Ils ne savent en quel temps placer Moïse ; le nom même du Pharaon, ou roi d’Égypte, sous lequel on le fait vivre est inconnu. Nul monument, nulles traces ne nous restent du pays dans lequel on le fait voyager. Il leur paraît impossible que Moïse ait gouverné deux ou trois millions d’hommes, pendant quarante ans, dans des déserts inhabitables, où l’on trouve à peine aujourd’hui deux ou trois hordes vagabondes qui ne composent pas trois à quatre mille hommes. Nous sommes bien loin d’adopter ce sentiment téméraire, qui saperait tous les fondements de l’ancienne histoire du peuple juif.

Nous n’adhérons pas non plus à l’opinion d’Aben-Esra, de Maïmonide, de Nugnès, de l’auteur des Cérémonies judaïques ; quoique le docte Le Clerc, Middleton, les savants connus sous le titre de Théologiens de Hollande, et même le grand Newton, aient fortifié ce sentiment. Ces illustres savants prétendent que ni Moïse ni Josué ne purent écrire les livres qui leur sont attribués : ils disent que leurs histoires et leurs lois auraient été gravées sur la pierre, si en effet elles avaient existé ; que cet art exige des soins prodigieux, et qu’il n’était pas possible de le cultiver dans des déserts. Ils se fondent, comme on peut le voir ailleurs[1], sur des anticipations, sur des contradictions apparentes. Nous embrassons, contre ces grands hommes, l’opinion commune, qui est celle de la Synagogue et de l’Église, dont nous reconnaissons l’infaillibilité.

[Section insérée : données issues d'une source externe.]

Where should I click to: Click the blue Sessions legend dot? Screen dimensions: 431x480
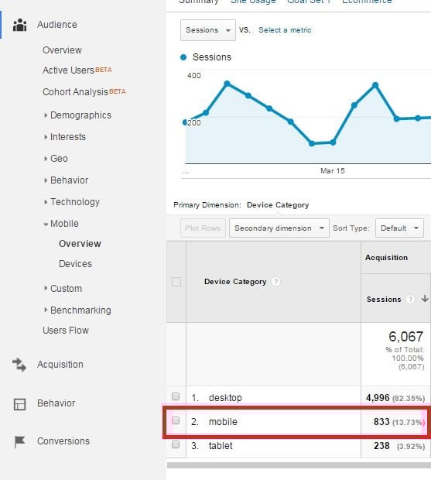coord(183,57)
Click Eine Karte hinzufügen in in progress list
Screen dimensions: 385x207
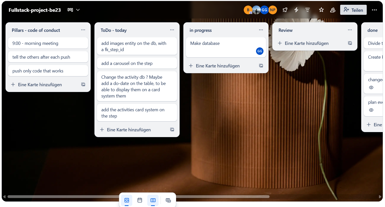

Ce n’est pas que nous osions accuser les Le Clerc, les Middleton, les Newton, d’impiété ; à Dieu ne plaise ! Nous sommes convaincu que si les livres de Moïse et de Josué, et le reste du Pentateuque, ne leur paraissaient pas être de la main de ces héros Israélites, ils n’en ont pas été moins persuadés que ces livres sont inspirés. Ils reconnaissent le doigt de Dieu à chaque ligne dans la Genèse, dans Josué, dans Samson, dans Ruth. L’écrivain juif n’a été, pour ainsi dire, que le secrétaire de Dieu ; c’est Dieu qui a tout dicté. Newton sans doute n’a pu penser autrement ; on le sent assez. Dieu nous préserve de ressembler à ces hypocrites pervers qui saisissent tous les prétextes d’accuser tous les grands hommes d’irréligion, comme on les accusait autrefois de magie ! Nous croirions non-seulement agir contre la probité, mais insulter cruellement la religion chrétienne, si nous étions assez abandonné pour vouloir persuader au public que les plus savants hommes et les plus grands génies de la terre ne sont pas de vrais

  1. Traité sur la Tolérance, chap. xii. (Mélanges, année 1763.)